Google lancia il tanto atteso (e discusso) Health, portale dedicato alla archiviazione (e anche condivisione) di dati sanitari.
MOUNTAIN VIEW, CA (USA). Da tempo annunciato, Google Health ha ufficialmente iniziato la sua fase di beta testing. Il gigante della ricerca offre un nuovo modo di gestire i propri dati sanitari: quello di metterli on line.
Gli usi collegati a Google Health sono numerosi e sicuramente in fase di crescita. Con questo nuovo servizio, Google offre ai suoi utenti la possibilita' di caricare on line le proprie cartelle cliniche, direttamente dagli ospedali partner del gigante californiano (una decina finora).
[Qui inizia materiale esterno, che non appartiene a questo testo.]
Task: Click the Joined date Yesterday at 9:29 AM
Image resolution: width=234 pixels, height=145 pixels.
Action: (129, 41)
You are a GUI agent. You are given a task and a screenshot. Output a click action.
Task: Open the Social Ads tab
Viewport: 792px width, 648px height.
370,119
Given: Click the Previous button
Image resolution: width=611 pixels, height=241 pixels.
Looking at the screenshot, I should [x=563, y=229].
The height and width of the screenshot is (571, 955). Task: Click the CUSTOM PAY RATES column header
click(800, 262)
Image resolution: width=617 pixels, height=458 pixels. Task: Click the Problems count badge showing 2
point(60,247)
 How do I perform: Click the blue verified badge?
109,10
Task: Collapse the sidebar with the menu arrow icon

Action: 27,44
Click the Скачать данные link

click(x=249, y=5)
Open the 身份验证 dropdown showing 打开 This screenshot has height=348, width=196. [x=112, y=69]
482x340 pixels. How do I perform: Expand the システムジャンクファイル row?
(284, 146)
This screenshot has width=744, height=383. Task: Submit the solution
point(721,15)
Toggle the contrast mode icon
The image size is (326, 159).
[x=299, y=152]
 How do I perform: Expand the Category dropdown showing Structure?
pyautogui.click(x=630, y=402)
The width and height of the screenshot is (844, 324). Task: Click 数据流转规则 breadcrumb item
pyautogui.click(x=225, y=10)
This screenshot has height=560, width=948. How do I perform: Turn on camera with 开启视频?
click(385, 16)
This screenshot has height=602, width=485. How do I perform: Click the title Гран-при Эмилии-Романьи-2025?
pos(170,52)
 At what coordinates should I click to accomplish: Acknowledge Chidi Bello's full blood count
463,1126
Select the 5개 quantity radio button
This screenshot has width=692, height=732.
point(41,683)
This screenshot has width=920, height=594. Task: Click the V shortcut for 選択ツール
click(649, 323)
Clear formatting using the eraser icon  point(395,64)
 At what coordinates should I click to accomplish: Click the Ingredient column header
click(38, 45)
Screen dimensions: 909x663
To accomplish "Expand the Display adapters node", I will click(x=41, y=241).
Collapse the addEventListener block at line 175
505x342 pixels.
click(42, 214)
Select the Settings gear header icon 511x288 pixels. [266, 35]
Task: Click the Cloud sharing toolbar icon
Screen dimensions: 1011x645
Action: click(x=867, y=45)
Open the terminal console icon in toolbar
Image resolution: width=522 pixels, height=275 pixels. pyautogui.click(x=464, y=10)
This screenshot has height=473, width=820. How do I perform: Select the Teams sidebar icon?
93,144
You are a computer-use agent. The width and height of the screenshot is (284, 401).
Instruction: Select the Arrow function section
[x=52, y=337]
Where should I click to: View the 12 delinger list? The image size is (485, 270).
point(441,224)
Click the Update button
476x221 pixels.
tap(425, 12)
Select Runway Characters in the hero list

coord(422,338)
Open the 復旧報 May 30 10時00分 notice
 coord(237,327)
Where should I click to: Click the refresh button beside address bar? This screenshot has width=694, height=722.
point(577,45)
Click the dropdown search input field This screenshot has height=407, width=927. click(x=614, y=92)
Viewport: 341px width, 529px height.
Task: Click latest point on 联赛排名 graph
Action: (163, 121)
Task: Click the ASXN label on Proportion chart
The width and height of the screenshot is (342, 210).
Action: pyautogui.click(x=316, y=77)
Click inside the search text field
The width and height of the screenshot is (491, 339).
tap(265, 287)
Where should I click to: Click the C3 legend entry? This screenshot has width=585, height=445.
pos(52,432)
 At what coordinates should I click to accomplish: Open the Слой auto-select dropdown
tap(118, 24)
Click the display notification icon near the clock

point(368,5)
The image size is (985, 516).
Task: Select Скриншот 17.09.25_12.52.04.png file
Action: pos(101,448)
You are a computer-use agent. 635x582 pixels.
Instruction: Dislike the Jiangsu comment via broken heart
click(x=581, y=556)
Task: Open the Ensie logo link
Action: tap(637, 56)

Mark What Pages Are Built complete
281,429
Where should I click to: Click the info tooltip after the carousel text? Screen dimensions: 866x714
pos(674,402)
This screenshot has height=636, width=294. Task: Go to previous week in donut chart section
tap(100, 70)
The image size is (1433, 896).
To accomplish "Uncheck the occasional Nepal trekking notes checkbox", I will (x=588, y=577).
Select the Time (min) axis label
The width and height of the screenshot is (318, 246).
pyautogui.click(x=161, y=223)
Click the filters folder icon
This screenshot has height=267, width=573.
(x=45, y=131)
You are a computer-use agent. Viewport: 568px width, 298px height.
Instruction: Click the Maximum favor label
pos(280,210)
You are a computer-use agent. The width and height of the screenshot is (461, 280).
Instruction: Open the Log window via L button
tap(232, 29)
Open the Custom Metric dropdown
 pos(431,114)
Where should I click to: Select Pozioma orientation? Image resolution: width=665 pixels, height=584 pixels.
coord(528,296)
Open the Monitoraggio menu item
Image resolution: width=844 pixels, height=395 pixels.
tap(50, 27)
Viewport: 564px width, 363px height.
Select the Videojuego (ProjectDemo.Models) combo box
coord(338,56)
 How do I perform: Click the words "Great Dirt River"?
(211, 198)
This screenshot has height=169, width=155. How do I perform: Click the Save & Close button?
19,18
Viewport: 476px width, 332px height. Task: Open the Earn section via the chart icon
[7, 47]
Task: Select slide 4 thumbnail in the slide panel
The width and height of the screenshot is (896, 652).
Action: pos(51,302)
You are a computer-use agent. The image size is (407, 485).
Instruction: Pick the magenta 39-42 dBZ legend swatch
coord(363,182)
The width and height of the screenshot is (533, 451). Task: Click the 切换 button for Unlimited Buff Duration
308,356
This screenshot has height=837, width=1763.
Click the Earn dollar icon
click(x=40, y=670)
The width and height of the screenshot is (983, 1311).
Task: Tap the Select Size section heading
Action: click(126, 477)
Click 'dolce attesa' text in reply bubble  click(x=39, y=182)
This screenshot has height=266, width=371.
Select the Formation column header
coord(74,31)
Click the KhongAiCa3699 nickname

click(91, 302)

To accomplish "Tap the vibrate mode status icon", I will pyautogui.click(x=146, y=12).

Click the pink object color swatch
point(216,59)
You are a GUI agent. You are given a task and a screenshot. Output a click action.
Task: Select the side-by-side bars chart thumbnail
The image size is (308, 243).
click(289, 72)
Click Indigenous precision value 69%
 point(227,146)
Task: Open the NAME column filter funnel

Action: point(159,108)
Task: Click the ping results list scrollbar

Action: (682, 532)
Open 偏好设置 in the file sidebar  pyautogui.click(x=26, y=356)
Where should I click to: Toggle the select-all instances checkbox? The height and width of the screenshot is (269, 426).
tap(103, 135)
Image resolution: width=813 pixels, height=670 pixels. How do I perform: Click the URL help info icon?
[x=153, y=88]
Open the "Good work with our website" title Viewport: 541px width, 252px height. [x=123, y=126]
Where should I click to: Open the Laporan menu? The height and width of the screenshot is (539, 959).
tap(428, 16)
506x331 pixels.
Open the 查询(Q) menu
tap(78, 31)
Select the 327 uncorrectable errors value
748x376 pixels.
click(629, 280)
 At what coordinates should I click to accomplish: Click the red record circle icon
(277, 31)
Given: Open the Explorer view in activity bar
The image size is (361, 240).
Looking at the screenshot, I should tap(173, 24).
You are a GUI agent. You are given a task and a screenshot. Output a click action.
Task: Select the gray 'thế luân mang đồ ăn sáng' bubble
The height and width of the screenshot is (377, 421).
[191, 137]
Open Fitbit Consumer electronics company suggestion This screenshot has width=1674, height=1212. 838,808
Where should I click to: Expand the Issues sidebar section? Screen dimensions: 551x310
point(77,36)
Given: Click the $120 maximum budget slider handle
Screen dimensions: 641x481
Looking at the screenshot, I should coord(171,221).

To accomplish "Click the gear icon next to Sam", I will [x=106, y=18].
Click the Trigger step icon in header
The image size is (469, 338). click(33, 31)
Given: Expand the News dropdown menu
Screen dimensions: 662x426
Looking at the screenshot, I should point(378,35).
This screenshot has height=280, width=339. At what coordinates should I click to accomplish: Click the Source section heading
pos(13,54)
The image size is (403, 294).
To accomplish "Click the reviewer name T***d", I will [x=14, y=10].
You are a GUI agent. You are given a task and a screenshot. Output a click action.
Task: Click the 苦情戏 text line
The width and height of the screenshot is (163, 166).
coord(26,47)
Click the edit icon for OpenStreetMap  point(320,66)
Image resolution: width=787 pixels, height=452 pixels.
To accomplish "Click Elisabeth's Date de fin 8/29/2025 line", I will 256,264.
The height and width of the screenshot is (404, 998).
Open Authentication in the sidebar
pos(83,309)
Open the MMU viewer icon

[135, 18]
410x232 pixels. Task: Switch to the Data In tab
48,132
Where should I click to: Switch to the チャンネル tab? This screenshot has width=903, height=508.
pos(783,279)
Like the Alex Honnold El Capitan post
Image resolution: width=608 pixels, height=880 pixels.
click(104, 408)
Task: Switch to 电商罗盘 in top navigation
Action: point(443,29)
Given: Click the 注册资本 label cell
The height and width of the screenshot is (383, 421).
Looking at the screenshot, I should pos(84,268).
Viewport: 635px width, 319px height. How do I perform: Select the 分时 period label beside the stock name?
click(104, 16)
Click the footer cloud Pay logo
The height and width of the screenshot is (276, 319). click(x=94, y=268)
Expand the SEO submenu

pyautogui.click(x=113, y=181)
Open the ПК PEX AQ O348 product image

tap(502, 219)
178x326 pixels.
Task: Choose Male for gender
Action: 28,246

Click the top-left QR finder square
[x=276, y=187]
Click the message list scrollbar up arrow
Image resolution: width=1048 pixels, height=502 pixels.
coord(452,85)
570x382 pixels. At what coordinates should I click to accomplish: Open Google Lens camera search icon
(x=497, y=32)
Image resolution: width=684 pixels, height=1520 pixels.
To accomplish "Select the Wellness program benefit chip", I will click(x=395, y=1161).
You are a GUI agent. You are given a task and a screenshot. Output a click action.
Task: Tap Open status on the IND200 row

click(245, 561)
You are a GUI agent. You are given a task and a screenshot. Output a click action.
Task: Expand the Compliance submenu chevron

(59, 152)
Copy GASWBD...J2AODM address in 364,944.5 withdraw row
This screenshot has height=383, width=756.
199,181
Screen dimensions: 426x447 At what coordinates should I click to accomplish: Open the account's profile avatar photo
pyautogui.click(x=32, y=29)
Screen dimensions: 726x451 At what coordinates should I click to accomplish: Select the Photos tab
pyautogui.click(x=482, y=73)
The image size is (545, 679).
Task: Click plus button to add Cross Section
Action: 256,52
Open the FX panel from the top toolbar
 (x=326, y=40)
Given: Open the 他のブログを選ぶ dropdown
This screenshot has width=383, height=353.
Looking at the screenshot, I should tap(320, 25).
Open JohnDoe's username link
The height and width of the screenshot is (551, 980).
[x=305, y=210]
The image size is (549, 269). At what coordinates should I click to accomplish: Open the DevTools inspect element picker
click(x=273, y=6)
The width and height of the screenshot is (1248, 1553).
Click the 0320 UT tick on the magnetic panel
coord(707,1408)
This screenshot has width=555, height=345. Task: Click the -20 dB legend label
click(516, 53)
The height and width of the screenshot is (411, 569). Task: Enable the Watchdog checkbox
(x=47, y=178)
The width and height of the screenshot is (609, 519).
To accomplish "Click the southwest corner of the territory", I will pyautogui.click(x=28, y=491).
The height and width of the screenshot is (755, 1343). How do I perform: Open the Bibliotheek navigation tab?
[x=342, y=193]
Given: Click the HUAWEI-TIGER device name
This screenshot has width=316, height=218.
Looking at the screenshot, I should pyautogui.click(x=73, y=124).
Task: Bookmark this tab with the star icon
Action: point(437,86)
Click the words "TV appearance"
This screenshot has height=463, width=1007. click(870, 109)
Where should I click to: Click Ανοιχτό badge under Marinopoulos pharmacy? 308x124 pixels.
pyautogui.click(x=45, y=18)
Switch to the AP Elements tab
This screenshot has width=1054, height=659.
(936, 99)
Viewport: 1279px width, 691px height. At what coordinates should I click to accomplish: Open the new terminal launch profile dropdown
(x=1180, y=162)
Partendo da queste informazioni sanitarie, il paziente potra' fare ricerche sulla malattia che lo affligge, oppure potra' cercare un medico specializzato oppure ancora potra' linkare il proprio profilo a una serie di servizi sanitari, che forniranno maggiori dettagli su diagnosi, news, ecc.
Google garantisce che solo con il consenso degli utenti si potranno condividere e distribuire i dati sanitari immessi nel suo portale.
Google Health non rappresenta la sola e unica risorsa telematica per i pazienti tecnofili. Microsoft ha lanciato tempo fa il suo HealthVault, che, per prima, ha aperto la strada dei servizi telematici per il trattamento di dati sanitari [G.A.Cavaliere, riproduzione riservata].